-- START OF Extracted text --

For anyone who prefers actual scholarship to populist dramatic narrative, then this is the book that Dava Sobel’s ‘Longitude’ should have been.  Written by experts at the National Maritime Museum at Greenwich for a major 2014 exhibition commemorating the tercentenary of the establishment of the Longitude Prize, it combines both historical and scientific perspectives with the detailed, objective accuracy any serious student (and Scientific Tourist) would expect.  It is therefore much wider in scope than Sobel’s book.

The importance of understanding the story and events surrounding the search for a means of discovering the longitude at sea cannot be exaggerated.  It goes far beyond the particular problem.  This was a salient moment in the history of science, perhaps as significant as any other since.  It set the stage for scientific progress to this day. And not just science; this was a problem of enormous historical importance upon which the future course of world history depended.  It deserves the most careful and profound examination for what it can tell us about scientific progress and its civilizational context.

-- END OF Extracted text --

Tasks to complete —
**a.** Edit the longitude book review between "For anyone who" and "than Sobel’s book.", inclusive, and write that span out with "tercentenary" changed to "three-hundredth anniversary".
**b.** Shorten the paragraph of the longitude book review that begins "The importance of understanding the story," keeping its main facts.

-- START OF Record set --

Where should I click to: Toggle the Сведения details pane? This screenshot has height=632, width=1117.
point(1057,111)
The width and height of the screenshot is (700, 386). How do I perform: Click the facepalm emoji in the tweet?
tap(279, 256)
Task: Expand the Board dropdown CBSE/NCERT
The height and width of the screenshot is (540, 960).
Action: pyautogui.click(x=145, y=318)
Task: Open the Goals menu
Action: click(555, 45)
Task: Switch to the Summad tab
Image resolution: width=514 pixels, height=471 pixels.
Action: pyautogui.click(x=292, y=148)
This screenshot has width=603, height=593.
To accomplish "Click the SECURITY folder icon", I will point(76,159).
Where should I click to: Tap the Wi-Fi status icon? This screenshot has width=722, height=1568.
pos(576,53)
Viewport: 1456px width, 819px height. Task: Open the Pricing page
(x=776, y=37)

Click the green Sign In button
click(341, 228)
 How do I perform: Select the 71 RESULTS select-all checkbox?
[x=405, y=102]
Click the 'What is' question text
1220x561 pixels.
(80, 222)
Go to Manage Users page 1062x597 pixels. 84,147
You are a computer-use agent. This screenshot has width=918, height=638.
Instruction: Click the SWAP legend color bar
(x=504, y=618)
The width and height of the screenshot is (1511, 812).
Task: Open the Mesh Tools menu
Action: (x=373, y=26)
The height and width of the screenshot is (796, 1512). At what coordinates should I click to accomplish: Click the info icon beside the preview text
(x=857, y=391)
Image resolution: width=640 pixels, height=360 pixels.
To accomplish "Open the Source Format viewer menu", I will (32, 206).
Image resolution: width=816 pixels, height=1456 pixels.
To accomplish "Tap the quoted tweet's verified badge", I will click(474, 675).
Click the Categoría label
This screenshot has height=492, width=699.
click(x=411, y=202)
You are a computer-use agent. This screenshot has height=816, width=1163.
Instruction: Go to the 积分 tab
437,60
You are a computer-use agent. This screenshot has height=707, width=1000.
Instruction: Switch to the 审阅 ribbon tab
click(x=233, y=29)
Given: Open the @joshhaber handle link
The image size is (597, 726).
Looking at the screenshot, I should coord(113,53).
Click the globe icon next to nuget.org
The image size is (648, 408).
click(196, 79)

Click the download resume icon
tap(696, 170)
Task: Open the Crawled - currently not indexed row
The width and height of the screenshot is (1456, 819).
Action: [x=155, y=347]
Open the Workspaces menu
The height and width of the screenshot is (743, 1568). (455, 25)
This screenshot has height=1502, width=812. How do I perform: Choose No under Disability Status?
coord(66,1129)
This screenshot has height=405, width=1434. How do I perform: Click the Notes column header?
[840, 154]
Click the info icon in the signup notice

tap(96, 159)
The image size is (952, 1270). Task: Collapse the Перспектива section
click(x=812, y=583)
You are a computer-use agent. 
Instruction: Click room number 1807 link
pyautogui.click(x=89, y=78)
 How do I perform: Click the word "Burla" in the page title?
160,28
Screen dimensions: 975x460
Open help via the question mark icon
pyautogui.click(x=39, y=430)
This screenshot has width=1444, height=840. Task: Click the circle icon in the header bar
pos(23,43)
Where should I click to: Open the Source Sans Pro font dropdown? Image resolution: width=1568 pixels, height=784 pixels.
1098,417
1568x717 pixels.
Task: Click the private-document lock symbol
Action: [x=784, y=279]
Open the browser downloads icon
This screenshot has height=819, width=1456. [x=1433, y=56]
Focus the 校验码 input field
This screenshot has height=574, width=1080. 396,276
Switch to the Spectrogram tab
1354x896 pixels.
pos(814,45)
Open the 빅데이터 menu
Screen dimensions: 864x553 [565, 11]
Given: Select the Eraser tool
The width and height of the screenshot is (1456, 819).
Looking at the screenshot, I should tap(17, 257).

-- END OF Record set --

Answers to the exercises —
**a.**
For anyone who prefers actual scholarship to populist dramatic narrative, then this is the book that Dava Sobel’s ‘Longitude’ should have been.  Written by experts at the National Maritime Museum at Greenwich for a major 2014 exhibition commemorating the three-hundredth anniversary of the establishment of the Longitude Prize, it combines both historical and scientific perspectives with the detailed, objective accuracy any serious student (and Scientific Tourist) would expect.  It is therefore much wider in scope than Sobel’s book.

**b.** The search for a way to find longitude at sea matters far beyond that one problem. It was a key moment in the history of science that set the stage for scientific progress to this day. It was also a problem of great historical weight on which the course of world history depended. It deserves careful study for what it shows about scientific progress and its civilizational context.